There are multiple ways you can add data to ipyvizzu.

  • Using pandas DataFrame
  • Specify data by series - column after column if you think of a spreadsheet
  • Specify data by records - row after row
  • Using data cube form
  • Using JSON
Tip

You should set the data in the first animate call.

chart.animate(data)
Genres Kinds Popularity
Pop Hard 114
Rock Hard 96
Jazz Hard 78
Metal Hard 52
Pop Smooth 56
Rock Experimental 36
Jazz Smooth 174
Metal Smooth 121
Pop Experimental 127
Rock Experimental 83
Jazz Experimental 94
Metal Experimental 58

Using pandas DataFrame

Use add_df method for adding pandas DataFrame to Data.

import pandas as pd
from ipyvizzu import Data


data = {
    "Genres": [
        "Pop",
        "Rock",
        "Jazz",
        "Metal",
        "Pop",
        "Rock",
        "Jazz",
        "Metal",
        "Pop",
        "Rock",
        "Jazz",
        "Metal",
    ],
    "Kinds": [
        "Hard",
        "Hard",
        "Hard",
        "Hard",
        "Smooth",
        "Experimental",
        "Smooth",
        "Smooth",
        "Experimental",
        "Experimental",
        "Experimental",
        "Experimental",
    ],
    "Popularity": [
        114,
        96,
        78,
        52,
        56,
        36,
        174,
        121,
        127,
        83,
        94,
        58,
    ],
}
df = pd.DataFrame(data)

data = Data()
data.add_df(df)

Note

There is a max_rows limit of 100k for dataframes to prevent potential browser memory issues.

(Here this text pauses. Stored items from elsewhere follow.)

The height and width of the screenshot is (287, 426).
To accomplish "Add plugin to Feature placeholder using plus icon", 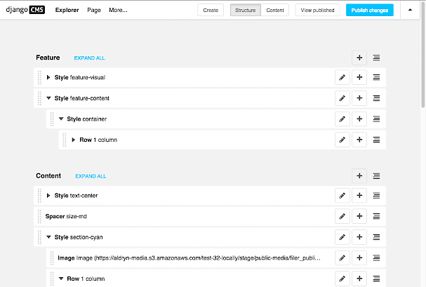I will (359, 58).
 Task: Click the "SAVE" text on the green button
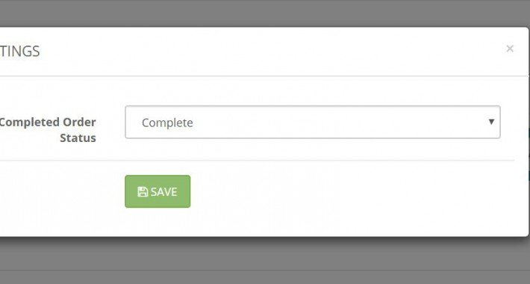pyautogui.click(x=164, y=192)
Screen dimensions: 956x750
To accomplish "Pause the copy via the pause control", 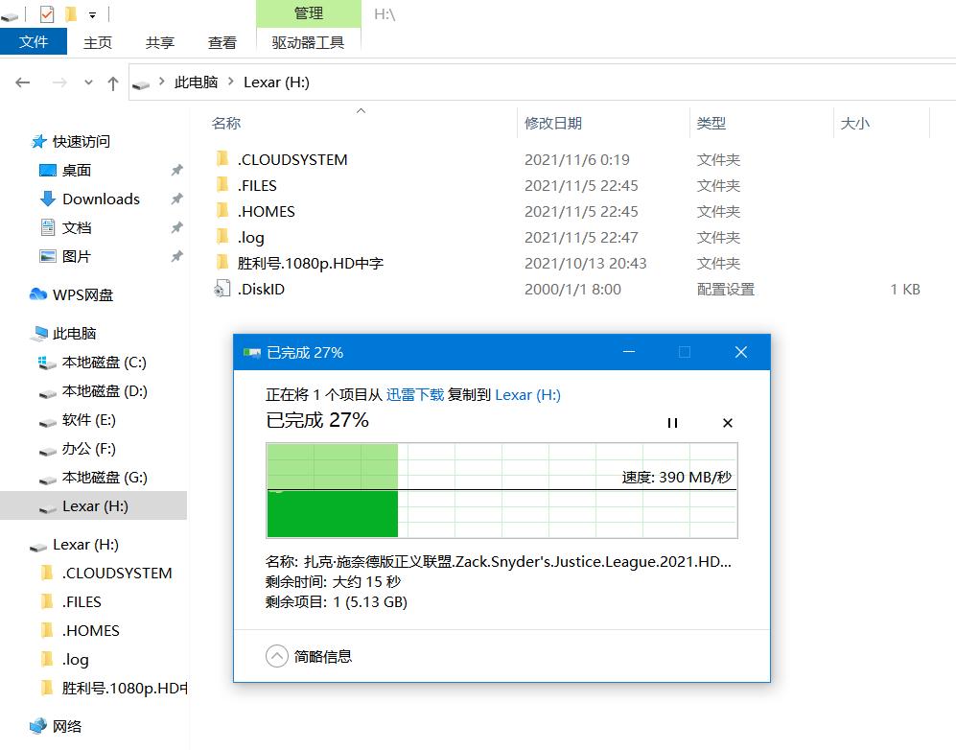I will point(673,422).
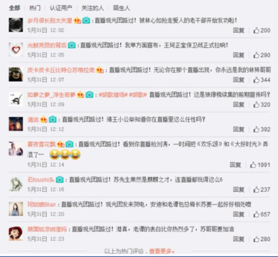Click the camera icon beside 清沚 username

point(53,119)
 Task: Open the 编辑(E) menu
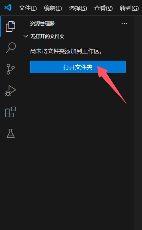pyautogui.click(x=53, y=8)
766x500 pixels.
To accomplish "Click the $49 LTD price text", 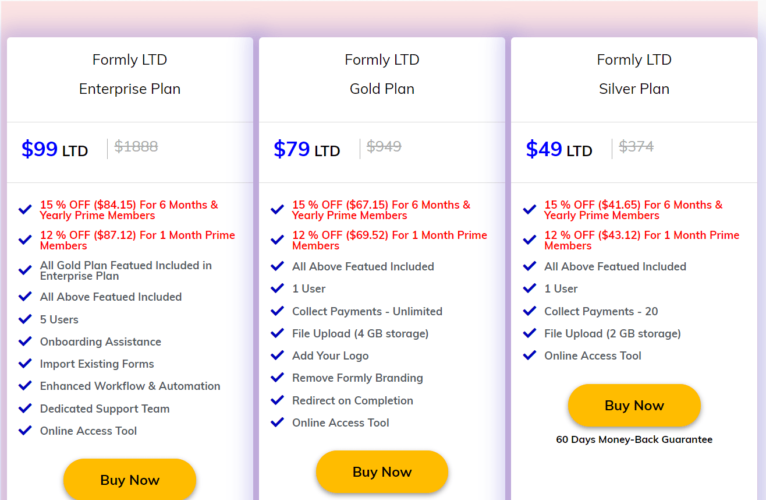I will click(559, 150).
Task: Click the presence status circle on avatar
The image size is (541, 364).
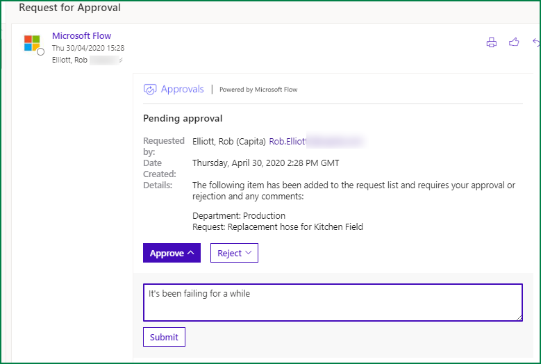Action: pos(41,52)
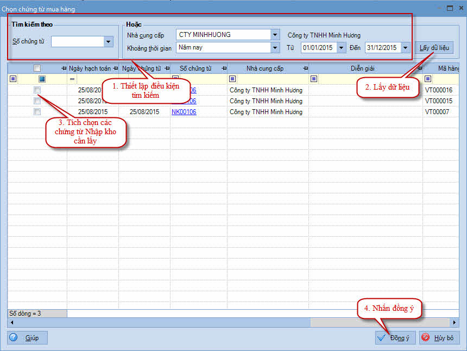The image size is (467, 351).
Task: Click the filter icon under Mã hàng column
Action: click(x=428, y=79)

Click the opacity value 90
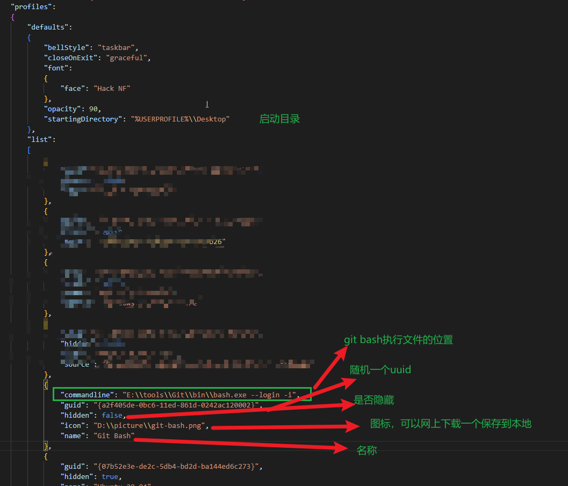(94, 109)
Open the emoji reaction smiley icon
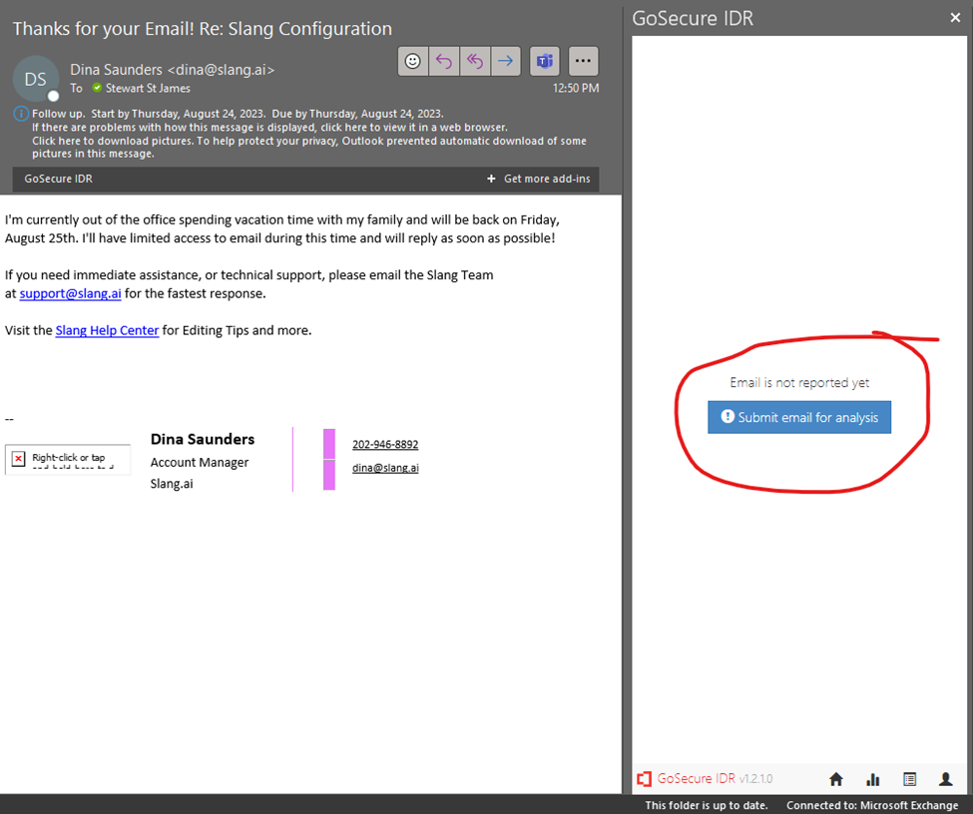Image resolution: width=973 pixels, height=814 pixels. pos(412,61)
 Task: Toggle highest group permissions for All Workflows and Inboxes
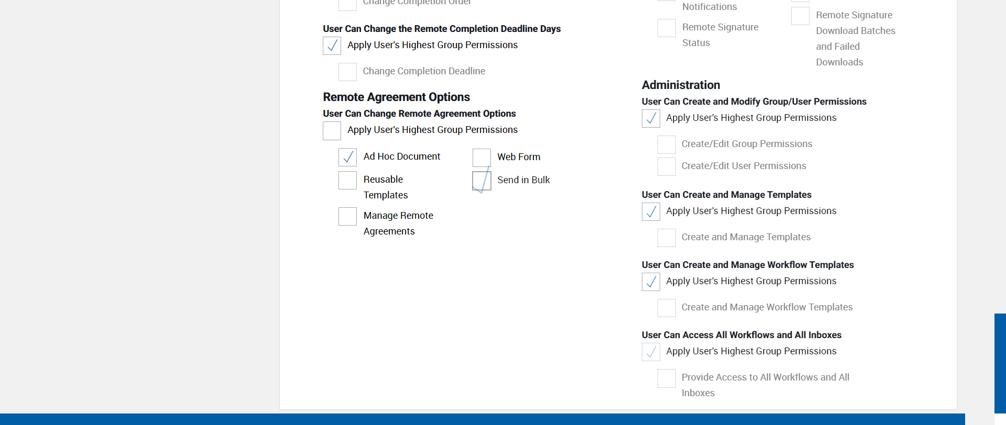[x=651, y=352]
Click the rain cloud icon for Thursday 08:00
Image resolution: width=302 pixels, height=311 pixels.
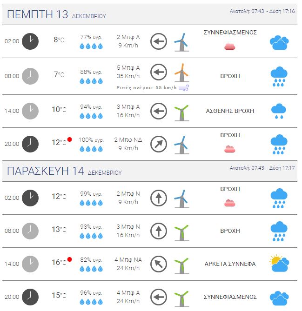[x=279, y=76]
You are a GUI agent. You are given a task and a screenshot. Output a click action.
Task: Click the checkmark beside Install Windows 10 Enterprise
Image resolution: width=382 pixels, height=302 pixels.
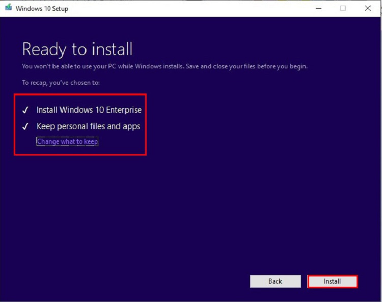(x=25, y=110)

If your dataframe surpasses this limit, it will be randomly sampled down. The default value can be adjusted via the max_rows parameter of the add_df function.

df = pd.DataFrame(data)

data = Data()
data.add_df(df, max_rows=110000)

Info

ipyvizzu makes a difference between two types of data, numeric (measure) and not numeric (dimension). A column's dtype specifies that the column is handled as a measure or as a dimension.

It is also possible to add the data frame's index as a series column while adding the data frame

import pandas as pd
from ipyvizzu import Data


df = pd.DataFrame(
    {"Popularity": [114, 96, 78]}, index=["x", "y", "z"]
)

data = Data()
data.add_df(df, include_index="IndexColumnName")

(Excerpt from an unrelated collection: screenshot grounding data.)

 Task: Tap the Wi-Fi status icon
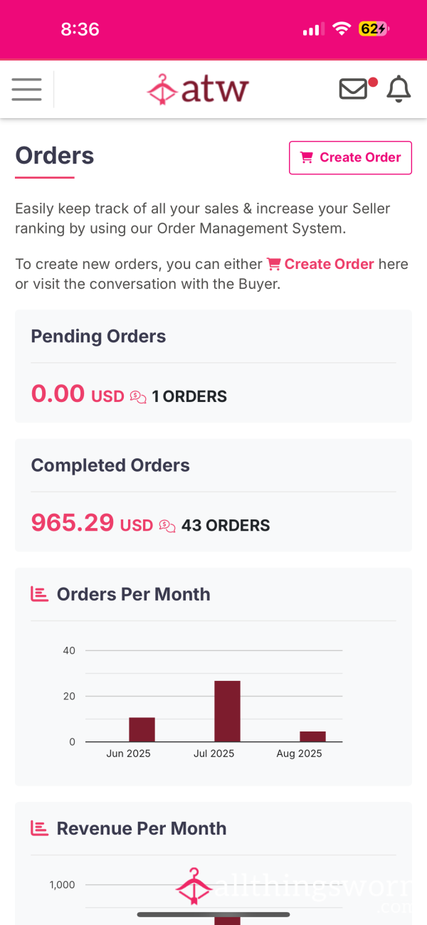(x=342, y=29)
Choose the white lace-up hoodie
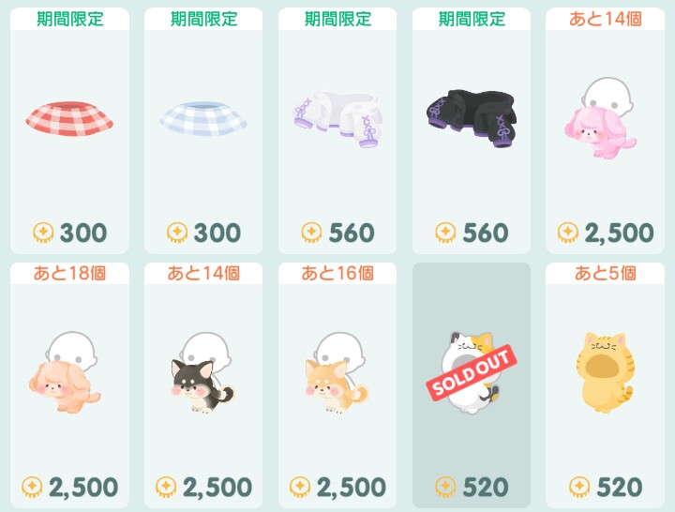The height and width of the screenshot is (512, 675). point(338,119)
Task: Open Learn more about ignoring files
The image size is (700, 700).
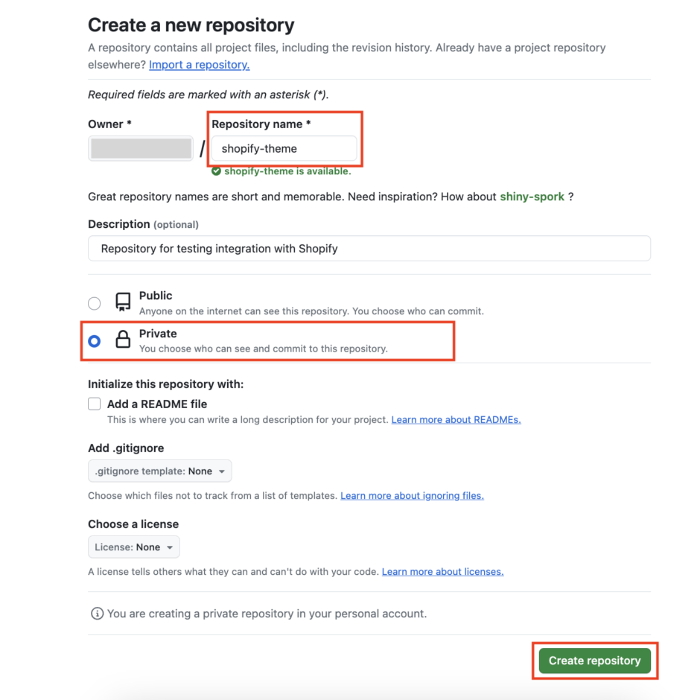Action: [x=412, y=495]
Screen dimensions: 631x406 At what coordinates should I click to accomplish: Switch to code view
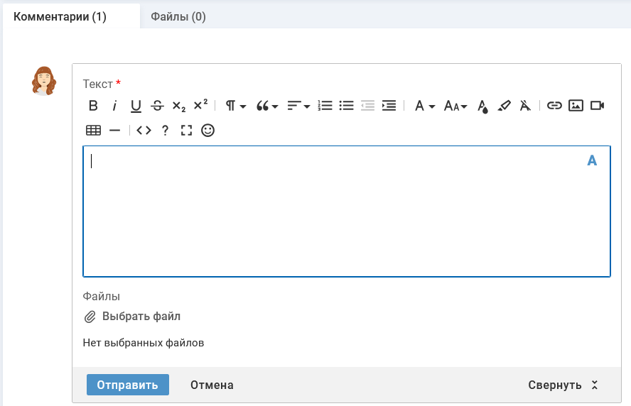pyautogui.click(x=144, y=130)
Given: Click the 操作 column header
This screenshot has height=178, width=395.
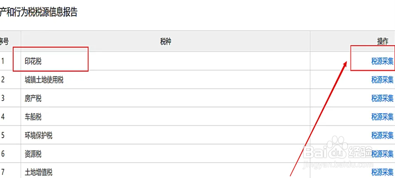Looking at the screenshot, I should pyautogui.click(x=383, y=42).
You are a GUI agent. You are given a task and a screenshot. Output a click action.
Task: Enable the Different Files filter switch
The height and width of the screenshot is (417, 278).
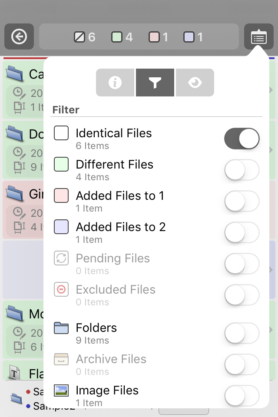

or later with the add_df_index method.

import pandas as pd
from ipyvizzu import Data


df = pd.DataFrame(
    {"Popularity": [114, 96, 78]}, index=["x", "y", "z"]
)

data = Data()
data.add_df_index(df, column_name="IndexColumnName")
data.add_df(df)

Note

If you want to work with pandas DataFrame and ipyvizzu, you need to install pandas or install it as an extra:

pip install ipyvizzu[pandas]

Using csv

Download music_data.csv here.

import pandas as pd
from ipyvizzu import Data


df = pd.read_csv(
    "https://ipyvizzu.vizzuhq.com/0.17/assets/data/music_data.csv"
)

data = Data()
data.add_df(df)

Using Excel spreadsheet

Download music_data.xlsx here.

import pandas as pd
from ipyvizzu import Data


df = pd.read_excel(
    "https://ipyvizzu.vizzuhq.com/0.17/assets/data/music_data.xlsx"
)

data = Data()
data.add_df(df)

Using Google Sheets

import pandas as pd
from ipyvizzu import Data


google_sheet_id = "<Google Sheet id>"
worksheet_name = "<Worksheet name>"

df = pd.read_csv(
    f"https://docs.google.com/spreadsheets/d/{google_sheet_id}/gviz/tq?tqx=out:csv&sheet={worksheet_name}"
)

data = Data()
data.add_df(df)

For example if the url is https://docs.google.com/spreadsheets/d/abcd1234/edit#gid=0 then google_sheet_id here is abcd1234.

Using SQLite

import pandas as pd
import sqlite3
from ipyvizzu import Data


# establish a connection to the SQLite database
conn = sqlite3.connect("mydatabase.db")
# read data from a SQLite table into a pandas DataFrame
df = pd.read_sql("SELECT * FROM mytable", conn)
# close the connection
conn.close()

data = Data()
data.add_df(df)

Note

You'll need to adjust the SQL query and the database connection parameters to match your specific use case.

Using MySQL

import pandas as pd
import mysql.connector
from ipyvizzu import Data


# establish a connection to the MySQL database
conn = mysql.connector.connect(
    user="myusername",
    password="mypassword",
    host="myhost",
    database="mydatabase",
)
# read data from a MySQL table into a pandas DataFrame
df = pd.read_sql("SELECT * FROM mytable", con=conn)
# close the connection
conn.close()

data = Data()
data.add_df(df)

Note

You'll need to adjust the SQL query and the database connection parameters to match your specific use case.

Using PostgreSQL

import pandas as pd
import psycopg2
from ipyvizzu import Data


# establish a connection to the PostgreSQL database
conn = psycopg2.connect(
    user="myusername",
    password="mypassword",
    host="myhost",
    port="5432",
    database="mydatabase",
)
# read data from a PostgreSQL table into a pandas DataFrame
df = pd.read_sql("SELECT * FROM mytable", con=conn)
# close the connection
conn.close()

data = Data()
data.add_df(df)

Note

You'll need to adjust the SQL query and the database connection parameters to match your specific use case.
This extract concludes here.